Painting is like taking a long exposure photo of the soul’s moving forces: a still image that reveals what’s happening in the dark. 

 

When a feeling invades me I grab a blank canvas and practice automatic drawing. Once I see the shape in the scribbles, I refine it with pencils or blobs of digital paint. I think of colors in terms of light, because I’ve trained on digital painting before learning how to properly mix pigments. When painting raw emotions there’s no reference to look at, so I’m currently exploring 3D sculpting to study how light works in my real-imaginary world.

 

Turning emotions into characters that look “alive”, requires my hand to surrender to forces I don’t fully understand, although they are key to our behavior.
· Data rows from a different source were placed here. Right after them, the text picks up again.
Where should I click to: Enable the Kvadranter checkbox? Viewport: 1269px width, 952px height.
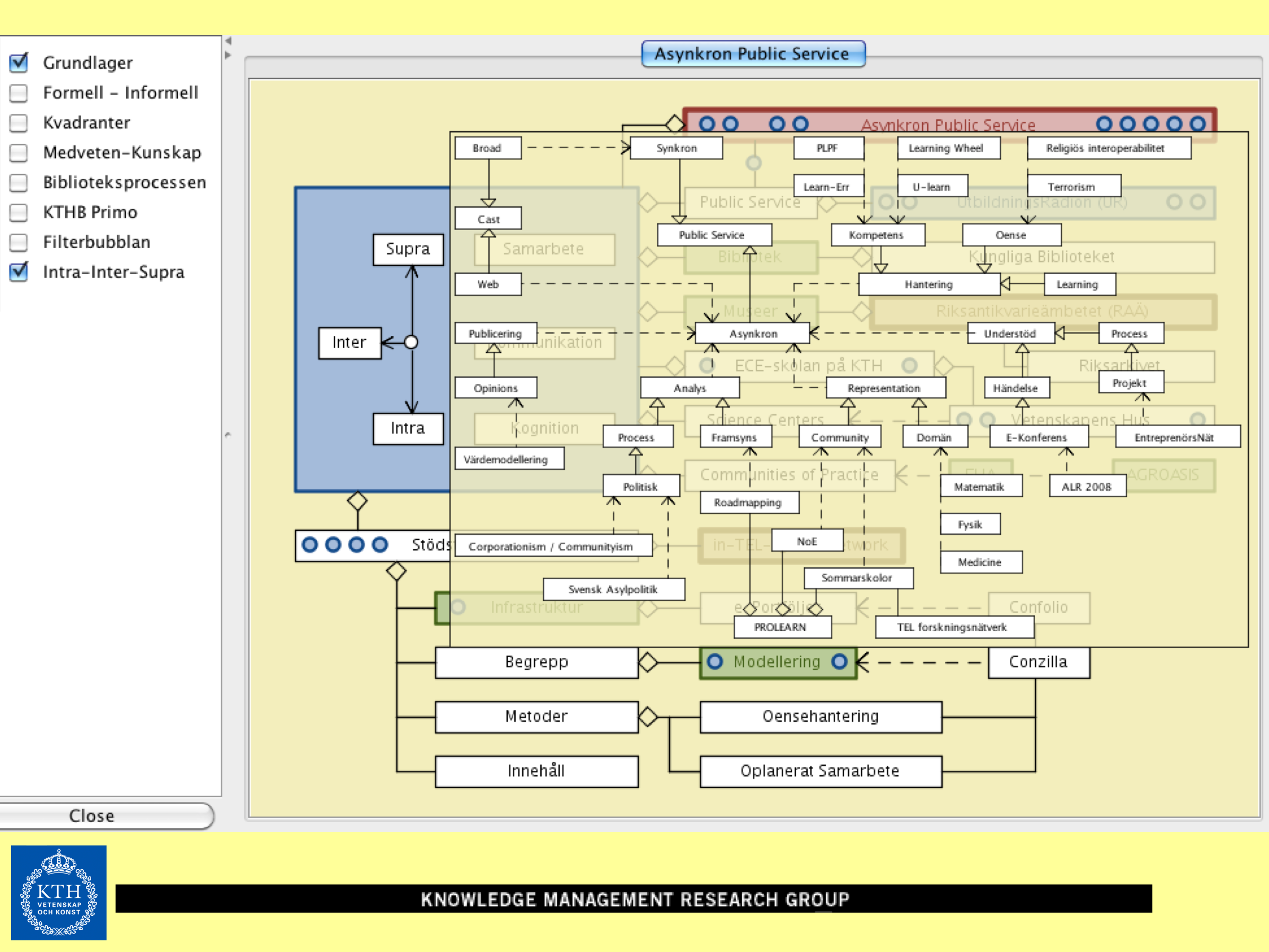coord(19,122)
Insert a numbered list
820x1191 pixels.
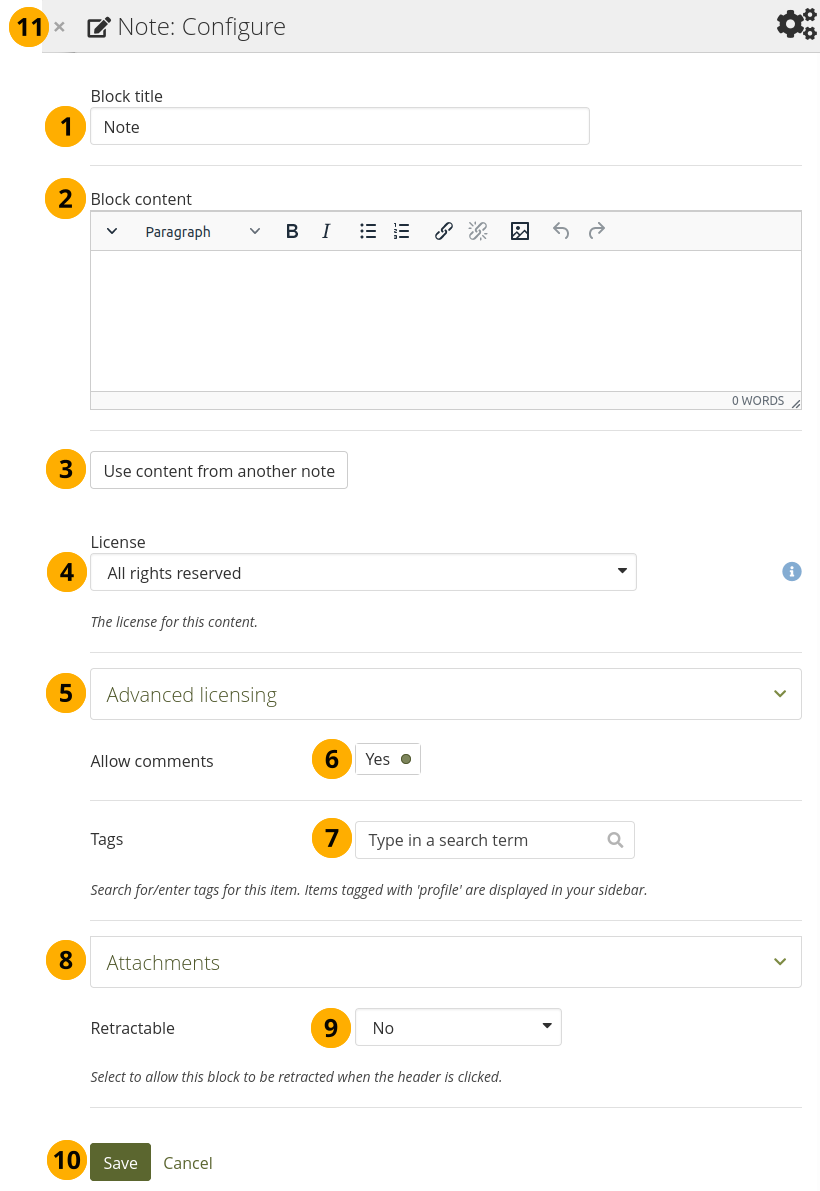pyautogui.click(x=402, y=232)
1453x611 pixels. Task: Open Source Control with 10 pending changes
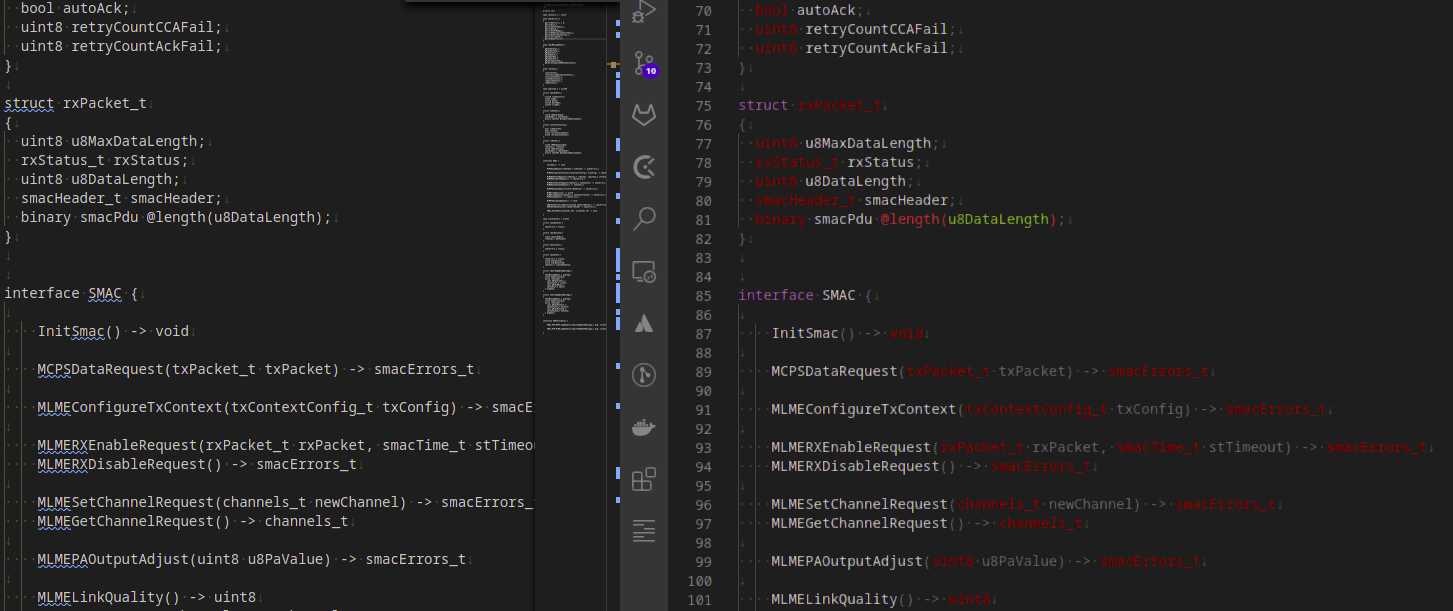click(x=644, y=64)
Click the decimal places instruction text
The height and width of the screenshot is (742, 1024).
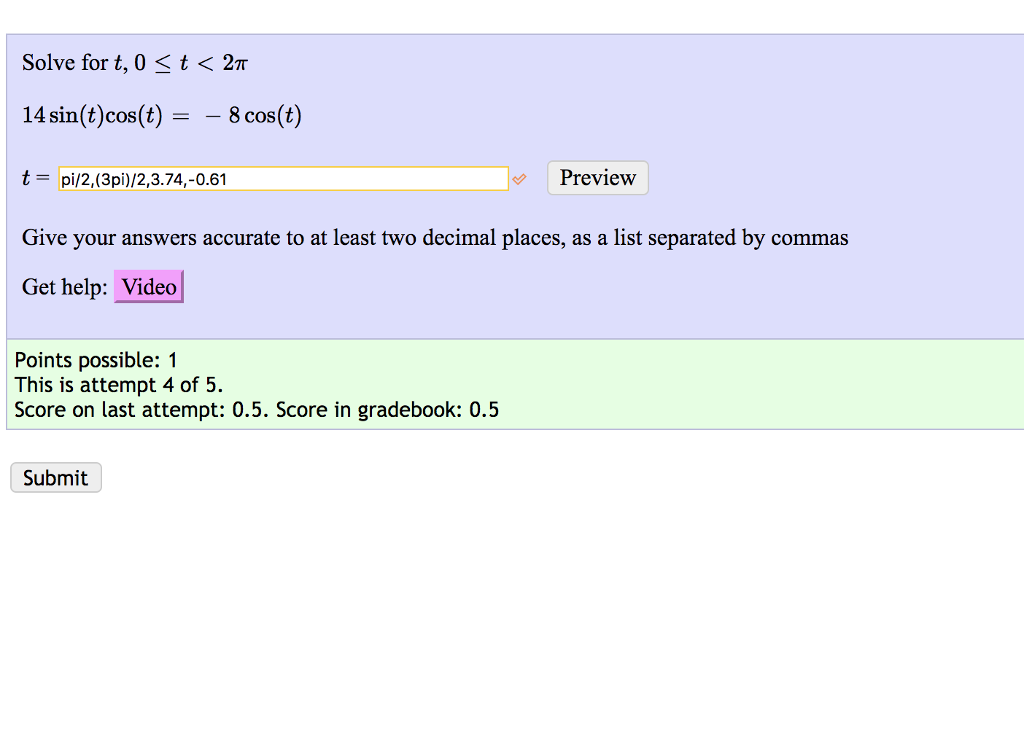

Making them visible aims to reach beyond myself: Characters become different entities in each person’s imagination, as I don’t paint specific gender, race or species. Their stories are re-written by personal experiences, every time a pair of fresh eyes sees them. And when we share these particular views, we learn from each other. 

 

As a nomad streetartist this exchange took a massive scale, reaching people outside the art circles, across cultures worldwide. This feedback revealed that sensitivity is a universal language, and imagination, a sparkle against social numbness. We all have these tools, but don’t train them everyday. I insist we do. So I leave reminders in daily life, creating free space among grey walls.

On the outside, the more I travel, the smaller the world gets. On the inside, the more I inquire the deeper it gets. This drives me to continue researching and sharing, because when I look around I feel I am not one but millions of creatures in an endless entanglement. Unraveled bit by bit, one brushstroke at a time.